(Pixel coordinate grounding data)
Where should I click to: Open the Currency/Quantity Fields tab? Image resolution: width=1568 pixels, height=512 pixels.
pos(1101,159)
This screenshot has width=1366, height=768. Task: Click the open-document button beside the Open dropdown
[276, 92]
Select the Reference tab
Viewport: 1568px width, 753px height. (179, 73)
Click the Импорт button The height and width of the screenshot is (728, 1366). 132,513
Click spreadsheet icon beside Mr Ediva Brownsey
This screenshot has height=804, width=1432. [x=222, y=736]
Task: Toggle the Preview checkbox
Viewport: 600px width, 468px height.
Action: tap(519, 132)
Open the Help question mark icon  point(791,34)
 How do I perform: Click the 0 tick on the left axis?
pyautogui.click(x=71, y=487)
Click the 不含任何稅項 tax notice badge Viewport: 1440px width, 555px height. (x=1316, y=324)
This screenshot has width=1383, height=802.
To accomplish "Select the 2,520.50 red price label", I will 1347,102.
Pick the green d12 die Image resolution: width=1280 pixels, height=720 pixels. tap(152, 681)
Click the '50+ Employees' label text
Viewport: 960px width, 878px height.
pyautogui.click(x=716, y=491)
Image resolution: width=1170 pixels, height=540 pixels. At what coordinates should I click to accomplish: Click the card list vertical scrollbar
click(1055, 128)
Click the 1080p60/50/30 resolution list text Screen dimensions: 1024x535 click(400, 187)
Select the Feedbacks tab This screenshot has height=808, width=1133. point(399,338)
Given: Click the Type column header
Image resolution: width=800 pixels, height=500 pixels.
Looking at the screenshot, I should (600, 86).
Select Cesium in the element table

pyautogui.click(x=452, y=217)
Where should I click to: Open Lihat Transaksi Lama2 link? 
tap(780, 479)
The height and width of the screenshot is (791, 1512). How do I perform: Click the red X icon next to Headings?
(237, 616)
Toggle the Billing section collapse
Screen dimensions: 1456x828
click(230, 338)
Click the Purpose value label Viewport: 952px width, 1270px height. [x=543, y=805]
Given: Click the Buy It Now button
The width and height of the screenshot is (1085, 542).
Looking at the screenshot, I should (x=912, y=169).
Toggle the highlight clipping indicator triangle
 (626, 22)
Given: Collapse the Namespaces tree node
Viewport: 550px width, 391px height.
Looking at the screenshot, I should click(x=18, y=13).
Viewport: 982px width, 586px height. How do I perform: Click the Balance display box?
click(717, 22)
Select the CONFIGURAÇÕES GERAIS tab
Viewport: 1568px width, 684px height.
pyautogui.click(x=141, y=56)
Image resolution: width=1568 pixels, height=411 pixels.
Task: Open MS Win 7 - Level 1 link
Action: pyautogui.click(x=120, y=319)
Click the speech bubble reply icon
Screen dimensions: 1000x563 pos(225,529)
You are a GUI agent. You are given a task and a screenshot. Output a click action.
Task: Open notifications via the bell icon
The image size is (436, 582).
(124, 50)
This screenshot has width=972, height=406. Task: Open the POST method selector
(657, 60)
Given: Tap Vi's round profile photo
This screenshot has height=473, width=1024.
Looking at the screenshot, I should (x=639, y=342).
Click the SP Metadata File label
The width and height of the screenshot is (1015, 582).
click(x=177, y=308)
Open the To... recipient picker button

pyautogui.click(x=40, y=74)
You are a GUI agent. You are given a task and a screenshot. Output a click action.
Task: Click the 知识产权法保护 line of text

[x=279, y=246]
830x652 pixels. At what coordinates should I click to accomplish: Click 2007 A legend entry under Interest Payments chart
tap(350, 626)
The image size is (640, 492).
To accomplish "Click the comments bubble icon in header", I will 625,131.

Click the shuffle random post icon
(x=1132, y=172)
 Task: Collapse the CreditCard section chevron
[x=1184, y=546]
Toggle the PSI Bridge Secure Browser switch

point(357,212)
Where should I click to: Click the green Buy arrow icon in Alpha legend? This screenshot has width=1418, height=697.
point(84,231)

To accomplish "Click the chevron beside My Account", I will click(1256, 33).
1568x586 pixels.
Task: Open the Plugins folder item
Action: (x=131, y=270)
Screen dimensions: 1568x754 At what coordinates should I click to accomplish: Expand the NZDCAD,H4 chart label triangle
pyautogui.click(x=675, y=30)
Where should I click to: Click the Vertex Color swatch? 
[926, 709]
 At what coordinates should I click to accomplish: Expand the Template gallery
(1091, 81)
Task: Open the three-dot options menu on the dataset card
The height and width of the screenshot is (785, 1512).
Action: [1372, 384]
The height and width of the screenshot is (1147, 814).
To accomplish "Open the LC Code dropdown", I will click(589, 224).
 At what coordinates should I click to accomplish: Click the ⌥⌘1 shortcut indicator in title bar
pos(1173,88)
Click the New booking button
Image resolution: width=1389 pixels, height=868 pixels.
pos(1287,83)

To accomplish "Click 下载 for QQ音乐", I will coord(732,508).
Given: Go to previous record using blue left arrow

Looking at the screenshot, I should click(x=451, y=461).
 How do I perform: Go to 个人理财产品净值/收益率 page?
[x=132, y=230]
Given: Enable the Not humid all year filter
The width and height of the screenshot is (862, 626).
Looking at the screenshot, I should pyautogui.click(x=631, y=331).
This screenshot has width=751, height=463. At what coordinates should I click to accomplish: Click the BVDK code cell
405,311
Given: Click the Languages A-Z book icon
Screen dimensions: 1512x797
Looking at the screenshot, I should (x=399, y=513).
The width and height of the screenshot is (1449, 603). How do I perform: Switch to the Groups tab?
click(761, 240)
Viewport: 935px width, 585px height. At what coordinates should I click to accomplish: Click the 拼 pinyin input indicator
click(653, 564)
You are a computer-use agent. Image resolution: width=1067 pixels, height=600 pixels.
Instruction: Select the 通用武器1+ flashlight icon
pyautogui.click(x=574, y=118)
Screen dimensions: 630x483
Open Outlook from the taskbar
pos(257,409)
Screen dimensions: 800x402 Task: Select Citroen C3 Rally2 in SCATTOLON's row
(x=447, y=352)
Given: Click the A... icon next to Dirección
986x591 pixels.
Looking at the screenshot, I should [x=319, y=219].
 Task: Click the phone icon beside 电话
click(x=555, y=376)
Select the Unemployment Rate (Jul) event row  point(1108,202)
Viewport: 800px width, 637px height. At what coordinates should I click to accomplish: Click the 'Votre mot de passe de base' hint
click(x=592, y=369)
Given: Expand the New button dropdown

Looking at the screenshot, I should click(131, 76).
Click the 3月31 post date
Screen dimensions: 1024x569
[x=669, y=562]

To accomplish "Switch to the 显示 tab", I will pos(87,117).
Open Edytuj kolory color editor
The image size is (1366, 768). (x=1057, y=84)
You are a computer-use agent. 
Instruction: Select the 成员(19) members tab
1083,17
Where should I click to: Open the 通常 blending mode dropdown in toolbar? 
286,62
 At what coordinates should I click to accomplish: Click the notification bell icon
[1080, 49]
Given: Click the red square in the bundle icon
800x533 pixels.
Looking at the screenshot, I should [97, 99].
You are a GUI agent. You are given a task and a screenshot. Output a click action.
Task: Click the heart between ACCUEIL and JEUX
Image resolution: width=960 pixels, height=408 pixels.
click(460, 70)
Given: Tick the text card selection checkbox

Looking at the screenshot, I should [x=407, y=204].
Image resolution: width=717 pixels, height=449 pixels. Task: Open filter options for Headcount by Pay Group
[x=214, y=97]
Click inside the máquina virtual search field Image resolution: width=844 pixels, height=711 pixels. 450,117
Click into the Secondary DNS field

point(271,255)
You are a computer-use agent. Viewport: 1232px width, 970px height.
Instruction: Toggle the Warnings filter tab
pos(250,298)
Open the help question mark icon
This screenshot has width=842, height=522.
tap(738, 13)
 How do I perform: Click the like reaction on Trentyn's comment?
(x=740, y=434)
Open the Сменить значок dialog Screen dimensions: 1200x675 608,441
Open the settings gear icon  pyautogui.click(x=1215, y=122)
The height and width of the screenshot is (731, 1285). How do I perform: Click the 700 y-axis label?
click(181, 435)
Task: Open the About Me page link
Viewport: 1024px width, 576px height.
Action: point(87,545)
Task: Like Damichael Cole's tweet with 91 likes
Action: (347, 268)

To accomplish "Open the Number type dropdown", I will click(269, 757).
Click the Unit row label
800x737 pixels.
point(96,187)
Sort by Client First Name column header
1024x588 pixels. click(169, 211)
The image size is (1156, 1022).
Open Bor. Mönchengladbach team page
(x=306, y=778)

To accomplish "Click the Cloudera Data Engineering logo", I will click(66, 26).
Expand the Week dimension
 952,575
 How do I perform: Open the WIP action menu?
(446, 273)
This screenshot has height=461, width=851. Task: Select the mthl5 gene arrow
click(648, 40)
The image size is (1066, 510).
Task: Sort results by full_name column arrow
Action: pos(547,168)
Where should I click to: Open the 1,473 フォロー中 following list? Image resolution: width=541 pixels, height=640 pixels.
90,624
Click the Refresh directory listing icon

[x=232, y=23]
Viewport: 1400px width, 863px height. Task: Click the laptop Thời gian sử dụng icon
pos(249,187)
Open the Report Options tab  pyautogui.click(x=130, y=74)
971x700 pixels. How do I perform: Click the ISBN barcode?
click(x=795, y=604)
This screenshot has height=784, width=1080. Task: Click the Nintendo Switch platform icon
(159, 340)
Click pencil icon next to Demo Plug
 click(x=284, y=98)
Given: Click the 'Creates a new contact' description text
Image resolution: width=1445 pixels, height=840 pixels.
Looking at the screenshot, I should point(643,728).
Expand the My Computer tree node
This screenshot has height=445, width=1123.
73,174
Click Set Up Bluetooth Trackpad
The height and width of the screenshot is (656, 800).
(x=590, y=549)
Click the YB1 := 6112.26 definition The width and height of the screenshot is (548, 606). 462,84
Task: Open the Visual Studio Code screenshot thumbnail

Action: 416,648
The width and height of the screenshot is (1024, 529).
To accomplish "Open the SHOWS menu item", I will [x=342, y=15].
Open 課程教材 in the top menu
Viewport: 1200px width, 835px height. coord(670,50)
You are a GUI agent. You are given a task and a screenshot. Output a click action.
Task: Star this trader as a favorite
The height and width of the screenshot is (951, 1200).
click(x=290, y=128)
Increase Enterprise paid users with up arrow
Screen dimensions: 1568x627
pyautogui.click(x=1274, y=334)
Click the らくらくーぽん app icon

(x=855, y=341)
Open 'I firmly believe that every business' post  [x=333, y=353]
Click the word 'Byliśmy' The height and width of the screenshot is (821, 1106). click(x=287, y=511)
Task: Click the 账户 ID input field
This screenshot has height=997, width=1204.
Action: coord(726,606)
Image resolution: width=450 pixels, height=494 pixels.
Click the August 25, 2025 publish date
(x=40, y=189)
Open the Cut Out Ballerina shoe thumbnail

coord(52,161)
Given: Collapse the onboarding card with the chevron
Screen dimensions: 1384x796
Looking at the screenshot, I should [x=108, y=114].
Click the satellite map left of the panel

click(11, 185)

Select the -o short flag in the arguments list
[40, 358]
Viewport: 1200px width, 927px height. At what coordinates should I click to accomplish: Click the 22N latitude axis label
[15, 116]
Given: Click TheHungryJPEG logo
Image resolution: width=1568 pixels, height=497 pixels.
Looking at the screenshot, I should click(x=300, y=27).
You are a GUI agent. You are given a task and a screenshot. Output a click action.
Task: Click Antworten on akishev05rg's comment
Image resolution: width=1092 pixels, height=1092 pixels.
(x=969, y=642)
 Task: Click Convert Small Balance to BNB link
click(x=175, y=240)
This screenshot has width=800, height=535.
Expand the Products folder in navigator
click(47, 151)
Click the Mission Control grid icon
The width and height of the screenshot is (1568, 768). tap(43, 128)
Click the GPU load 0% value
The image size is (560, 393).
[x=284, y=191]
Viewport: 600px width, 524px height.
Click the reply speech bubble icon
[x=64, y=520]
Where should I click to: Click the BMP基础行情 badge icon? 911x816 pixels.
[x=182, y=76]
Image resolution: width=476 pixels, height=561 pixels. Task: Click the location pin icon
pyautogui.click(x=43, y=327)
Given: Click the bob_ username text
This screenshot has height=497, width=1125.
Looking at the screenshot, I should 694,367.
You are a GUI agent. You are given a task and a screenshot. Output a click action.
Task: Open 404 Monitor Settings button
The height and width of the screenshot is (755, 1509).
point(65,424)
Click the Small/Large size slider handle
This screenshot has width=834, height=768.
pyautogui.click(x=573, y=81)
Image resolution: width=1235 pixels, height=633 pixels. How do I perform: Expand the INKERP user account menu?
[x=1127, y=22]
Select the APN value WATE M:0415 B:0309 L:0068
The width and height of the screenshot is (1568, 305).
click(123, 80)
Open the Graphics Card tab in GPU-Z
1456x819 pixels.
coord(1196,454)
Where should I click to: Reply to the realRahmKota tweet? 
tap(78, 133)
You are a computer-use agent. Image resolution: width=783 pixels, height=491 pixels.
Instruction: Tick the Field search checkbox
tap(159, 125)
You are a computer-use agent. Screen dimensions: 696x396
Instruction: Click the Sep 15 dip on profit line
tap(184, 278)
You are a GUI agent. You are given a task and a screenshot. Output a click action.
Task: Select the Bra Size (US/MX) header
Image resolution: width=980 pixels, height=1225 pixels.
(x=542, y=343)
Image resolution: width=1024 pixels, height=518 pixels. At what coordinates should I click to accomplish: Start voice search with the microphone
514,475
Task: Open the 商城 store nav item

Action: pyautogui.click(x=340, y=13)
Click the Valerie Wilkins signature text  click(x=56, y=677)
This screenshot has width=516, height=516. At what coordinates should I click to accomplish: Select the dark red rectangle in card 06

Exercise aim:
Every line above that has the string "logo" needs to be copied.

Task output:
To accomplish "Click the Cloudera Data Engineering logo", I will click(66, 26).
Given: Click TheHungryJPEG logo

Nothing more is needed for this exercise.